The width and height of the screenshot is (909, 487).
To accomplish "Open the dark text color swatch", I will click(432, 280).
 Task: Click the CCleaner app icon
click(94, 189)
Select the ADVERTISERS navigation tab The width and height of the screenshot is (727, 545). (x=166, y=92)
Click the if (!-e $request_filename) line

...

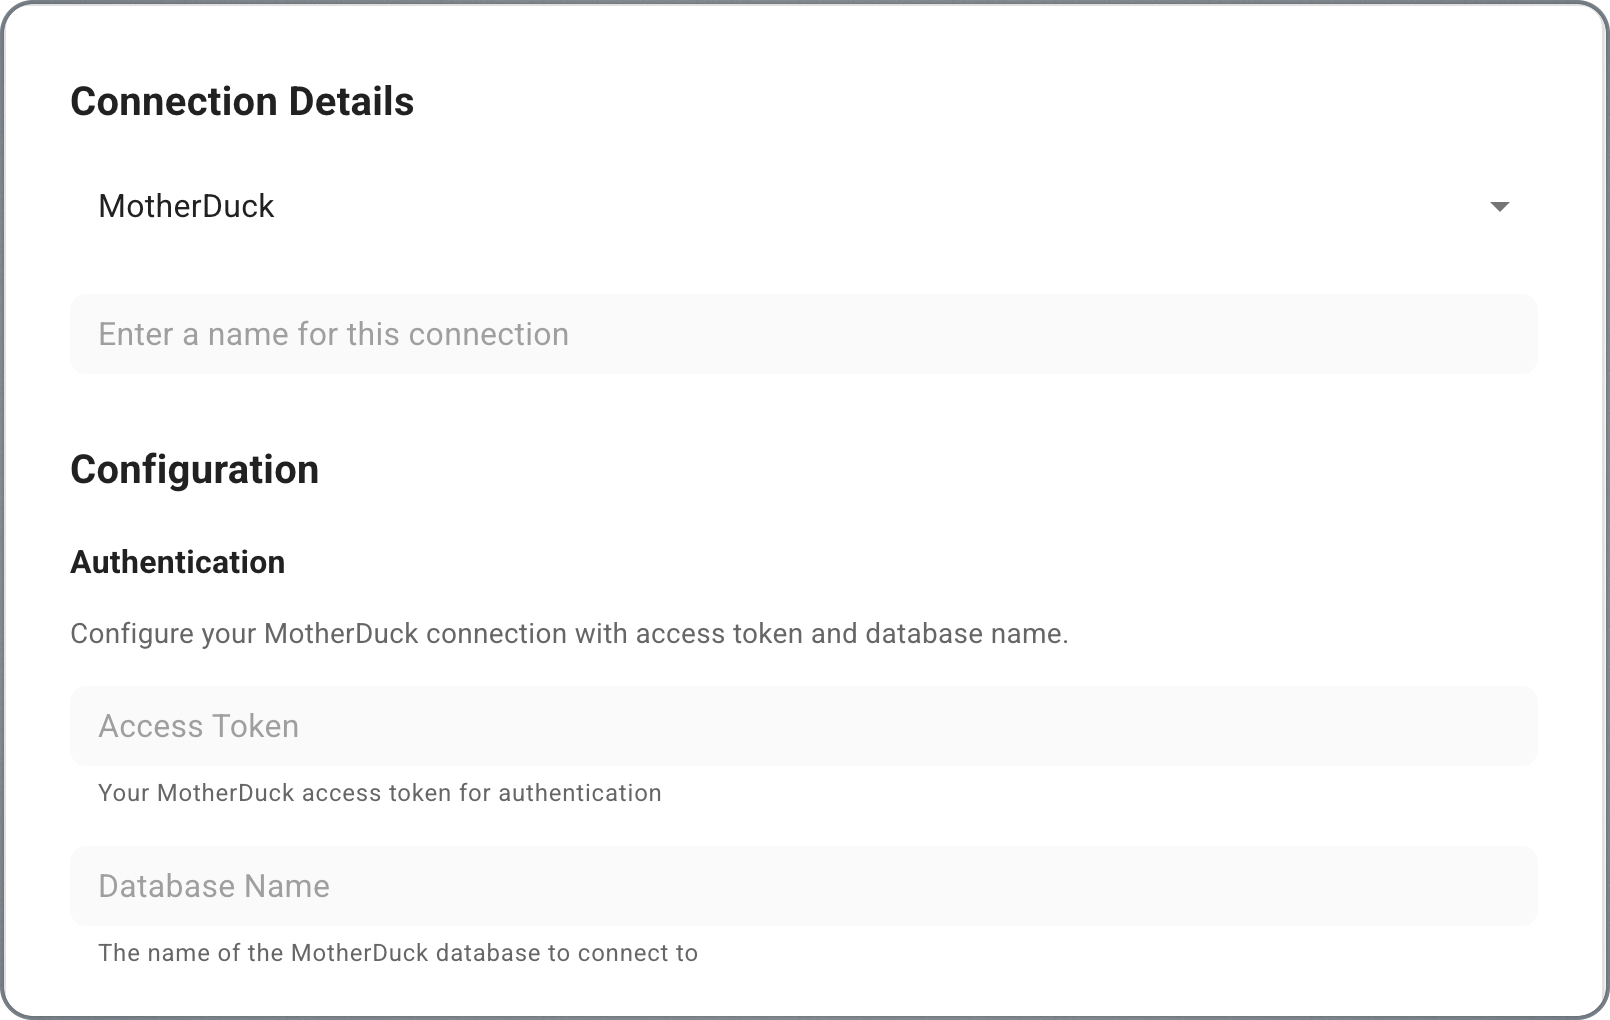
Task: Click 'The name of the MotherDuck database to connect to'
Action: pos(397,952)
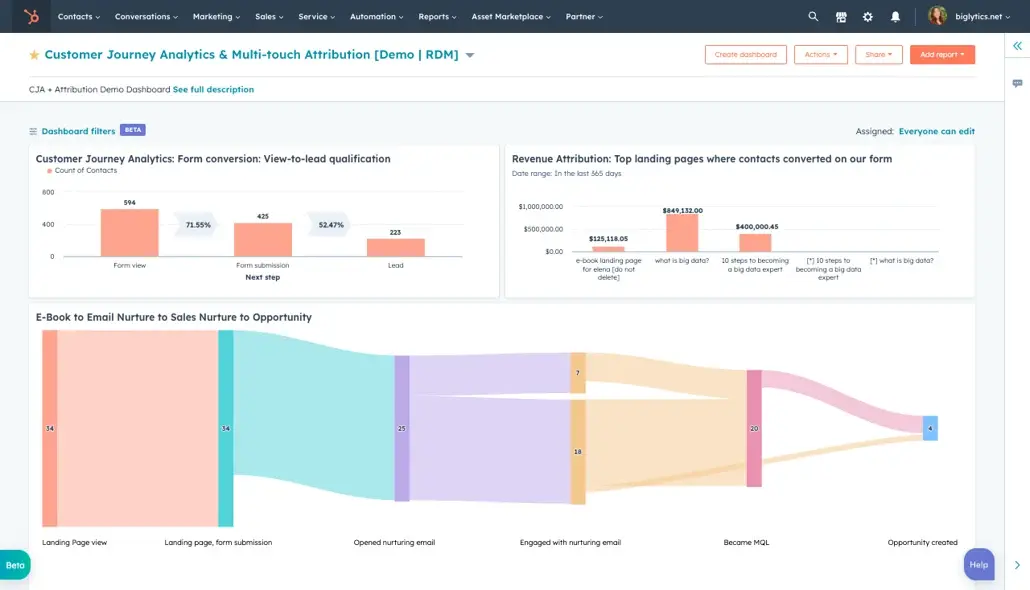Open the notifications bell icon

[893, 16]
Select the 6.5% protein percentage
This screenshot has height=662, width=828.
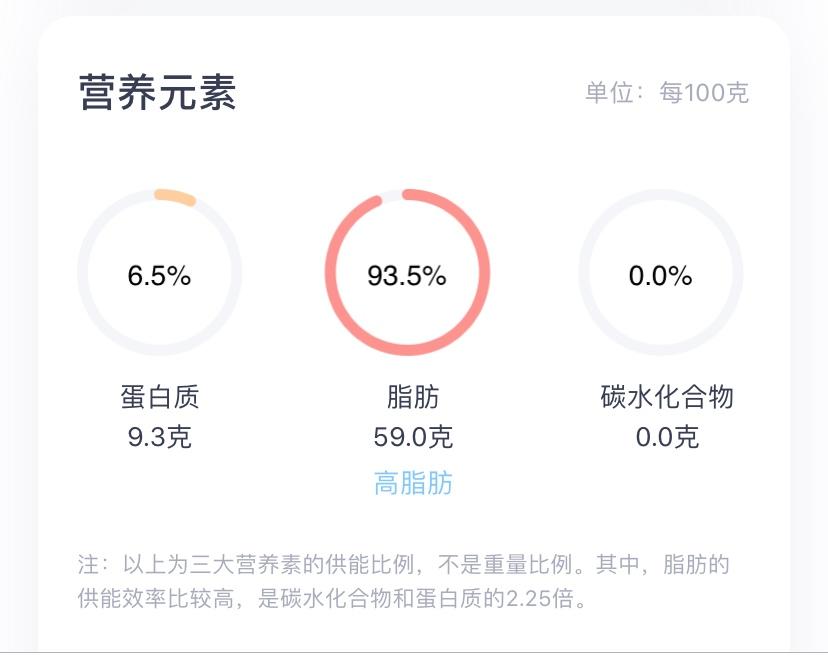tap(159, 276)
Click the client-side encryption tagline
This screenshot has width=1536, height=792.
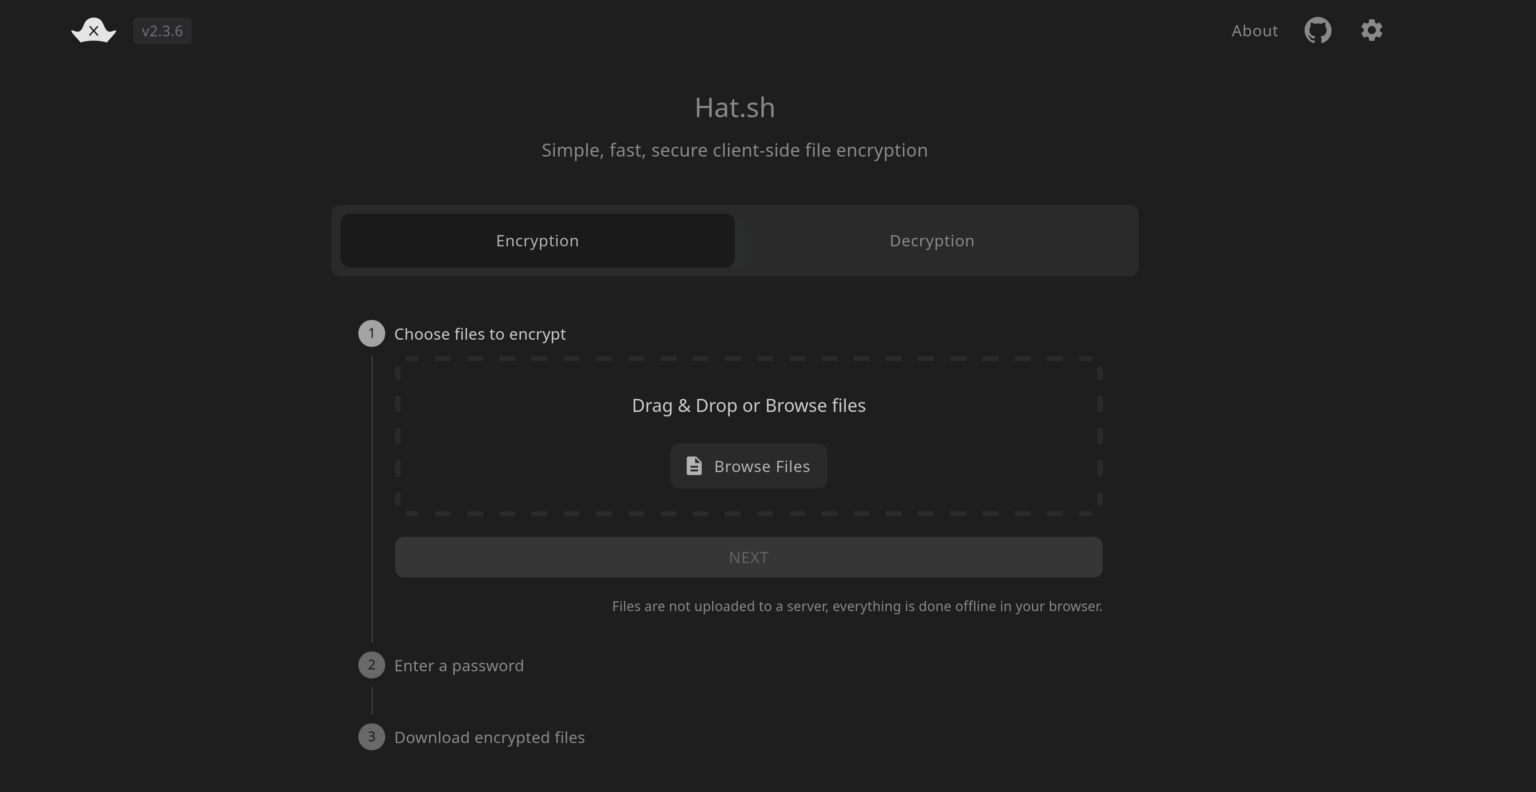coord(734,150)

Try it: Each line in the listing above from the one containing "The width and height of the screenshot is (909, 487)." through the one containing "Click the if (!-e $request_filename) line" should be repeated exactly, and no other line.

Answer space:
The width and height of the screenshot is (909, 487).
To accomplish "Open the dark text color swatch", I will click(432, 280).
 Task: Click the CCleaner app icon
click(94, 189)
Select the ADVERTISERS navigation tab The width and height of the screenshot is (727, 545). (x=166, y=92)
Click the if (!-e $request_filename) line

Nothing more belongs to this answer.